Schools value social media despite recent challenges

This logo, placed at the bottom of many official school emails, was used at the bottom of the email sent out by a student claiming school was canceled.

Michael Stamps, Co-Editor-in-Chief

Social media presents a double edge sword for public relations and communications in a public school system. One side of the sword gives the schools a sleek tool to deliver quick updates on what’s happening with academics, athletics and fine arts. The other side of the sword opens the opportunity for people to spoof the schools’ profiles and potentially cause trouble.

This potential was recently made clear by two separate incidents in which an unauthorized account user posted a political message on the official Papillion-La Vista South High School Twitter account, and just days later a student used a fake Gmail account and a recognizable format and logo to send a mass email to a significant portion of the Papio South student population claiming school had been canceled.

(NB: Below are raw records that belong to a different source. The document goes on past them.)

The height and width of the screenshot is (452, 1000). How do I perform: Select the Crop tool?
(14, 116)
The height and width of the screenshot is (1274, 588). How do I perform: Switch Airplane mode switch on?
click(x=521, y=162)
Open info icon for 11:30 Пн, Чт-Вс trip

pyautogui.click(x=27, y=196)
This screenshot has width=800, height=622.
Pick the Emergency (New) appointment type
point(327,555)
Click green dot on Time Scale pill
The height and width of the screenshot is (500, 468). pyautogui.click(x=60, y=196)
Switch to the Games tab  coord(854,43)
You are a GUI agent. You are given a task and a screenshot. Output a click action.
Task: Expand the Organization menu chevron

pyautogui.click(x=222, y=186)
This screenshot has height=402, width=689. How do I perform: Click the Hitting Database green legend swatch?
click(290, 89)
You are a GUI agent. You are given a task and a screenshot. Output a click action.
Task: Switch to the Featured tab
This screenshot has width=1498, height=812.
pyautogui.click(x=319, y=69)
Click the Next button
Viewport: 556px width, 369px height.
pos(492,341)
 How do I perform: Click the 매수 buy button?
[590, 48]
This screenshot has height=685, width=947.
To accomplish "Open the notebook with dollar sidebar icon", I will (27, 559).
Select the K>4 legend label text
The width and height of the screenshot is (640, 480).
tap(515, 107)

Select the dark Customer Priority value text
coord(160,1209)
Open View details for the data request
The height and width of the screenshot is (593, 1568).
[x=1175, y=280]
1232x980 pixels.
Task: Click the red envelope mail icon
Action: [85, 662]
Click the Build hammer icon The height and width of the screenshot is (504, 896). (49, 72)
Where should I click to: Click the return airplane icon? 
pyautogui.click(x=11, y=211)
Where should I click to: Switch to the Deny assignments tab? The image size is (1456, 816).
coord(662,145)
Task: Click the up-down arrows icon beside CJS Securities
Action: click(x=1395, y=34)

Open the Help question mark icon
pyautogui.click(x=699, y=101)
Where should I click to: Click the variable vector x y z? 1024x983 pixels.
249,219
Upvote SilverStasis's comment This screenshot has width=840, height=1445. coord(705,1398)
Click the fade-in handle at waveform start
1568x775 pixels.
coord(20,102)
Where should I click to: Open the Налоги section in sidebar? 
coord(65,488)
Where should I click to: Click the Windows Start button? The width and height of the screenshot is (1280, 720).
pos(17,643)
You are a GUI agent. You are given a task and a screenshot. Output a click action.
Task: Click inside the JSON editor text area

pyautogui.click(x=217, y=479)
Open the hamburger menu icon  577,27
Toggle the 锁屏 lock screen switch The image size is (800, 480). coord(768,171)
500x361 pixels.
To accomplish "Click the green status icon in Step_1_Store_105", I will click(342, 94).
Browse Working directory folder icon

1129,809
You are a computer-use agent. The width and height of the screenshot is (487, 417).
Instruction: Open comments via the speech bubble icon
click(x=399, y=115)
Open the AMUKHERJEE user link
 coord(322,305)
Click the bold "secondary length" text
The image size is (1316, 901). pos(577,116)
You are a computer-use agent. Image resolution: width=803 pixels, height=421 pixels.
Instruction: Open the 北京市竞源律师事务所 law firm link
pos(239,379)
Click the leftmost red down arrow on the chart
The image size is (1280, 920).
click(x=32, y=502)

PLCS Communications Director Annette Eyman pointed out that the district acted quickly to address both issues.

“I will tell you honestly, we rarely have problems,” Eyman said. “I think for the most part, people appreciate the fact that stuff is communicated via social media and see it as another vehicle of communication.”

In response to the Oct. 18 political retweet, the district acted swiftly to remove the post and then immediately took precautionary measures to ensure that no one from outside of the district could gain access to school social media accounts.

“We’ve changed all of our passwords,” Eyman said. “We really tightened up the use of who has availability and access to those individual accounts. So there were some internal procedural things that we put in place to try to make sure that that doesn’t happen again.”

In the Oct. 28 email incident, Principal Jeff Spilker quickly alerted students that the information about a cancellation was false, but there were some realistic aspects to the fake email.

“When we had the email situation, I was like wow, somebody must have got into the actual school system,” Spilker said.

District technology experts quickly discovered that the email was sent out by a student, who had copy-and-pasted a district logo onto the email profile, making it seem real. Attentive readers would have noticed that the message was sent from the Gmail domain, meaning it could not have been sent by the school, which uses the @plcschools.org domain.

Eyman said students need to stay alert to indicators such as this.

“Just because someone puts Papillion-La Vista South High School in the email, you’ve got to look at where the email’s coming from,” she said.

Since the school and technology department handled the situation so quickly, Eyman said it’s not likely that others will try the same stunt.

“I don’t think there potentially is a huge fallout, because we can correct it so quickly in so many different ways,” she said.

Eyman said this sort of thing might be hard to stop from happening again, but there are reasons to believe it won’t.

“I think it just goes back to people – students and general public members – being responsible and understanding that if you do something like this,” she emphasized, “you could not only be breaking school district regulations, but you could be breaking the law.”

Eyman said other measures, already in place, generally have maintained a stable social media presence for the schools.

“I would say we don’t have a huge issue with negativity on our social media accounts,” she said. “That doesn’t mean it couldn’t happen, but we have rules of engagement for each of our social media accounts.”

Papio South has multiple accounts spread across Facebook, Twitter and Instagram. Spilker said these platforms enable the school to share positive information amid a world where social media provides many negatives.

“Our students have some amazing accomplishments that we want to share,” Spilker said. “Our teachers do a really good job. So we want to use our social media to tell their story and to tell some of the amazing things that they’re doing in their positions.”

Eyman also mostly sees positives in the schools’ use of social media and online presence. “We haven’t seen a ton of negatives,” she said. “It has really illustrated that it just opens up another communication avenue to our parents and our broader community.”

At the end of the day, both of the recent occurrences involved  people who made mistakes, Spilker said.

“The thing is, oftentimes I work with students who have made a mistake,” the principal explained. “I know sometimes everybody’s focused on the consequences and things like that. But the main focus is learning, and I think that’s something that is not just a high school lesson; I think that’s a lesson that you apply for your entire life.”